— START Data rows —

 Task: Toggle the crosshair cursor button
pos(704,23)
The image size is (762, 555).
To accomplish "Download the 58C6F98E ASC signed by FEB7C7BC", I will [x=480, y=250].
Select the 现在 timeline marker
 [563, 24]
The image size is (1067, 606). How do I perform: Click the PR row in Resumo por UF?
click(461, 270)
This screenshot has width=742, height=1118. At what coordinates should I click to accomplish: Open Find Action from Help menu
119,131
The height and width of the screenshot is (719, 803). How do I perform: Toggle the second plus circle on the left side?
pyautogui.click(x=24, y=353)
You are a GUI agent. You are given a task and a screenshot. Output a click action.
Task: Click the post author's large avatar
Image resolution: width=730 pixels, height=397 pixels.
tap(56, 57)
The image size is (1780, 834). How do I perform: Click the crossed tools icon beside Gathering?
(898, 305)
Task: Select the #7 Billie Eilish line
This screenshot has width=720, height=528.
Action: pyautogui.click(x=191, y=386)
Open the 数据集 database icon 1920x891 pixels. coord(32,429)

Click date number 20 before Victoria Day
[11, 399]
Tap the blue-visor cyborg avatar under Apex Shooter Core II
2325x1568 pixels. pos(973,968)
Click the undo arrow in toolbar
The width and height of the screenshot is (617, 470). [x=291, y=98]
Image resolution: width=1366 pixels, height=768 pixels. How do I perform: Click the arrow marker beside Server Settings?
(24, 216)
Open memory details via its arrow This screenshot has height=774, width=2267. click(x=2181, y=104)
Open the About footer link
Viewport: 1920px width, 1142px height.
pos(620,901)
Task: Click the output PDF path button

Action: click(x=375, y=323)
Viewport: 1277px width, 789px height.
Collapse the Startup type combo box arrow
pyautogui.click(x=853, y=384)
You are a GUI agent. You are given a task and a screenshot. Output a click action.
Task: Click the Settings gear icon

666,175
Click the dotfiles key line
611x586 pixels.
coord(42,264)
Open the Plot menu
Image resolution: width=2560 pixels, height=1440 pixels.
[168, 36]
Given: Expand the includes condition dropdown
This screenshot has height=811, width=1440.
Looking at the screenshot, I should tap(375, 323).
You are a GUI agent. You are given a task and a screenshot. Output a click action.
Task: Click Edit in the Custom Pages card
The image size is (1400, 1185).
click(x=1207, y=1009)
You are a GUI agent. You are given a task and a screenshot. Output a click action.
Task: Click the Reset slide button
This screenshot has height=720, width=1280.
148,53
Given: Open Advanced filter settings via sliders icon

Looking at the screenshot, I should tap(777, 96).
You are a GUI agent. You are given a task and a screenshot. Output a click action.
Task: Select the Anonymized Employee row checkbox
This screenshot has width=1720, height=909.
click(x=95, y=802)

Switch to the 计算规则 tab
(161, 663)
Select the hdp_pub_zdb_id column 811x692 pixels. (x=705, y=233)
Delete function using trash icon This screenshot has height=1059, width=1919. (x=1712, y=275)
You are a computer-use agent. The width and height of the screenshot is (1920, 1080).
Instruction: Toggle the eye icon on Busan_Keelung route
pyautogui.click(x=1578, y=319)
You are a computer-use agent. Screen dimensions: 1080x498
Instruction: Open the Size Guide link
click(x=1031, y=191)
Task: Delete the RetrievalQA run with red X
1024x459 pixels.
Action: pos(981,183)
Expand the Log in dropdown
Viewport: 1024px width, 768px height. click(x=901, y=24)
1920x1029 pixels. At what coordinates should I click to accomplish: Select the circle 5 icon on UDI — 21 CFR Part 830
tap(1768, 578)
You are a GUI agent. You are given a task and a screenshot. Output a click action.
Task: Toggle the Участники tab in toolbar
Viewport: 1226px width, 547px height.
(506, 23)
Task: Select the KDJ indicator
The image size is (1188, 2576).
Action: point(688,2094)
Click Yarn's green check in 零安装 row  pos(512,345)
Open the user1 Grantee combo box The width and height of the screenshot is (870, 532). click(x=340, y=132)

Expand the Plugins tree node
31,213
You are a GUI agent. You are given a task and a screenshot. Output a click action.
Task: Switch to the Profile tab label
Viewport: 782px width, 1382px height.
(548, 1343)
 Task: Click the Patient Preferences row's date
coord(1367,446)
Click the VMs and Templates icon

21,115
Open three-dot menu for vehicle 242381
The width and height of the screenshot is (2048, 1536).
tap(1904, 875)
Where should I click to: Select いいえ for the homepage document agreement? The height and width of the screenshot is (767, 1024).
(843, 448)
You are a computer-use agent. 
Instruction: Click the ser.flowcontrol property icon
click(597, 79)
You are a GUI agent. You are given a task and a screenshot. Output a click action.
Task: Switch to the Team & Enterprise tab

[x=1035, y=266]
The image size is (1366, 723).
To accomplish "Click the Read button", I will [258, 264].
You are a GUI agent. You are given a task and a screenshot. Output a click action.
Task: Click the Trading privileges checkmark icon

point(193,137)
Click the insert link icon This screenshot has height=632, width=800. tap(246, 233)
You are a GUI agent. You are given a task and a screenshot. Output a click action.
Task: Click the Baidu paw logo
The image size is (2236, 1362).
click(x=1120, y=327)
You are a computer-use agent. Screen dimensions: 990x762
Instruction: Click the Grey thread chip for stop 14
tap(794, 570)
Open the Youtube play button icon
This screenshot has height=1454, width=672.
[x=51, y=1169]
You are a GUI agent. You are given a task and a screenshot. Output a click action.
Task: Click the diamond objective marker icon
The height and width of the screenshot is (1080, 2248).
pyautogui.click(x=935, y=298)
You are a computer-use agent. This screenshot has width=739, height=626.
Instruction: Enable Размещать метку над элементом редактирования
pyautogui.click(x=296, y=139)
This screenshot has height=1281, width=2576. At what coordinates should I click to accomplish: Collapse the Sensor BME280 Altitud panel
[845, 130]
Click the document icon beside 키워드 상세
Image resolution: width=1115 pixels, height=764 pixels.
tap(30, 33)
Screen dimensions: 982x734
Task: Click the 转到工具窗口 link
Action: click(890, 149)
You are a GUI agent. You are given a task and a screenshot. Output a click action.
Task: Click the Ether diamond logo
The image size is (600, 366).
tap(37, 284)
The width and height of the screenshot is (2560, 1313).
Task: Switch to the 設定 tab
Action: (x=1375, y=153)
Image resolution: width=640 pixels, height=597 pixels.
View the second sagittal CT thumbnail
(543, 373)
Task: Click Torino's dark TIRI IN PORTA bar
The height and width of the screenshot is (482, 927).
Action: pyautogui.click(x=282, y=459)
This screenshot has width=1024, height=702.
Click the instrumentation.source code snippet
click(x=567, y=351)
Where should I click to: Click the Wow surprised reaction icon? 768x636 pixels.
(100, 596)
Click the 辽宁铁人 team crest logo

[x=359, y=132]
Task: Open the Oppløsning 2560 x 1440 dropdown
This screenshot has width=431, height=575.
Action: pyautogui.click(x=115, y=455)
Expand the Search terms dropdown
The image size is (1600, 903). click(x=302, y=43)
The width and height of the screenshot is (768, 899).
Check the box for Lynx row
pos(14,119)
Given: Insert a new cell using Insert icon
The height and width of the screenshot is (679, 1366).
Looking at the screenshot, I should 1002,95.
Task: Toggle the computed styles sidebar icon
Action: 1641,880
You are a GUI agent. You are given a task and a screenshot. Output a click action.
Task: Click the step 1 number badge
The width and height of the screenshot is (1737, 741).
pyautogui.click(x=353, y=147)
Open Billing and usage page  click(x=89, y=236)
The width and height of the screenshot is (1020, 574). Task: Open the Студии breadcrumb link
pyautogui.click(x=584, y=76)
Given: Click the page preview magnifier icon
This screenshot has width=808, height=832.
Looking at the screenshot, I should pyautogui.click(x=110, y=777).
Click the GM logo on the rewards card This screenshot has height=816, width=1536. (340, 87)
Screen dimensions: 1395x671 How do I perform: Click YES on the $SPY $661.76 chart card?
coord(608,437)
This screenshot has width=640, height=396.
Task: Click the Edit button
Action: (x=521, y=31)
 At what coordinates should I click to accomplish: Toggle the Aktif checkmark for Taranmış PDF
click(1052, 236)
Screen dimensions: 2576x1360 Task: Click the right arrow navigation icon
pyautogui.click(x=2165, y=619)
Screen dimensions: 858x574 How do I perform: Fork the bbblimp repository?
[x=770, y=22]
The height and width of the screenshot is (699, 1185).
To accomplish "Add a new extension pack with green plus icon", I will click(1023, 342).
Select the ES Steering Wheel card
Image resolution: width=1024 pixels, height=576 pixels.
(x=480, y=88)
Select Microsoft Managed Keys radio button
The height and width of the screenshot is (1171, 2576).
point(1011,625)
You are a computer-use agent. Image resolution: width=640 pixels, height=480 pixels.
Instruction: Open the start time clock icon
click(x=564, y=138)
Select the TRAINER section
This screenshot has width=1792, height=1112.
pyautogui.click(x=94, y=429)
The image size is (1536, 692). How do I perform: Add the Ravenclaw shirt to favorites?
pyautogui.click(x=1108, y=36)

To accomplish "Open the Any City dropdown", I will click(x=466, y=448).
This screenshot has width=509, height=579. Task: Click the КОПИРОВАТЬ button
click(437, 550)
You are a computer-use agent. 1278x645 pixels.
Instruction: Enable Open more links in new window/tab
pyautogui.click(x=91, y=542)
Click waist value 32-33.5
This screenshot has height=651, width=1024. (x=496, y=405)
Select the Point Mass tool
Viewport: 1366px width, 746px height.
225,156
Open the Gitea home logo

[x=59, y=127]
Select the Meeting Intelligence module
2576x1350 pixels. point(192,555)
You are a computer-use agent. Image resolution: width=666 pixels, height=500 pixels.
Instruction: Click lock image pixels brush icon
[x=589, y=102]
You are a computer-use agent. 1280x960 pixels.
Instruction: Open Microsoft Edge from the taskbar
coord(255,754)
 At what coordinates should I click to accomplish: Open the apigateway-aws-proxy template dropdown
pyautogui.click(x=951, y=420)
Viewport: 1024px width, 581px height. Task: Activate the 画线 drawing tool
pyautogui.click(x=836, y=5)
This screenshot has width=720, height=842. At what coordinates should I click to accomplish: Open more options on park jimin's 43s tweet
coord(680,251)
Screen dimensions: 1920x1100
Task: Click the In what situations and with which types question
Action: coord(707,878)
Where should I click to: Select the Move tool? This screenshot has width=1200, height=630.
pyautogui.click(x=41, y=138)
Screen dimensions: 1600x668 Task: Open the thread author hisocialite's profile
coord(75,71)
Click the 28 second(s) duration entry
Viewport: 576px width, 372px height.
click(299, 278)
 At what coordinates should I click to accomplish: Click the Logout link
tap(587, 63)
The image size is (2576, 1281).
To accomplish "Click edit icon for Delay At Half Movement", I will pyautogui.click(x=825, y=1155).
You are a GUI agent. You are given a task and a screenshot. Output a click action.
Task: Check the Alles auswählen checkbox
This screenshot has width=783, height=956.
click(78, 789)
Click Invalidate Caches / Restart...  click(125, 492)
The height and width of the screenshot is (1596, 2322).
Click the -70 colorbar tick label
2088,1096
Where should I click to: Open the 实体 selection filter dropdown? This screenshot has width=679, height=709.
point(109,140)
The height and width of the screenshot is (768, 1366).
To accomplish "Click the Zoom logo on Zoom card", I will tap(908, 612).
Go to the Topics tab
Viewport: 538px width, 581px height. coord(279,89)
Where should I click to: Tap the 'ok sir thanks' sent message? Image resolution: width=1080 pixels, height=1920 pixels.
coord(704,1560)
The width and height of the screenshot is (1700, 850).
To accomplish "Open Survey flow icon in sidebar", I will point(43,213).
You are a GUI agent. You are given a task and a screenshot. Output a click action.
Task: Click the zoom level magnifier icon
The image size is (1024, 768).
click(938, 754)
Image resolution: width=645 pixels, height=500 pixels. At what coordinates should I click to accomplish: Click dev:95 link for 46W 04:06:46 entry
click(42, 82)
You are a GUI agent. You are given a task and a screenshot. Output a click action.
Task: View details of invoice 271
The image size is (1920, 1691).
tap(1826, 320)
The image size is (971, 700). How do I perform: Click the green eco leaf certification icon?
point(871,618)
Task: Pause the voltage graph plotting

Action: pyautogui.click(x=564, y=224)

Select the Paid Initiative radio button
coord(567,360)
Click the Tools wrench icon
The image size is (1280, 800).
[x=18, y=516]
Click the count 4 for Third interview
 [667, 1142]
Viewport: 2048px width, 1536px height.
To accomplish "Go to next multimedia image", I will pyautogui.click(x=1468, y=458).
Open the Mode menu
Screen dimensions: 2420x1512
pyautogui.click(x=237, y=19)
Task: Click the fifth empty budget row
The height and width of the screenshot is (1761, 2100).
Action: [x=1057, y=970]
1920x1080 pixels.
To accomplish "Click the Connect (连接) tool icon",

— END Data rows —

Required work » In the material, change "magnifier" to "zoom" in the stretch from the line containing "Open Billing and" through the line containing "click(1052, 236)", and write out only those lines with nothing else altered.

The result »
Open Billing and usage page  click(x=89, y=236)
The width and height of the screenshot is (1020, 574). Task: Open the Студии breadcrumb link
pyautogui.click(x=584, y=76)
Given: Click the page preview zoom icon
This screenshot has width=808, height=832.
Looking at the screenshot, I should pyautogui.click(x=110, y=777).
Click the GM logo on the rewards card This screenshot has height=816, width=1536. (340, 87)
Screen dimensions: 1395x671 How do I perform: Click YES on the $SPY $661.76 chart card?
coord(608,437)
This screenshot has width=640, height=396.
Task: Click the Edit button
Action: (x=521, y=31)
 At what coordinates should I click to accomplish: Toggle the Aktif checkmark for Taranmış PDF
click(1052, 236)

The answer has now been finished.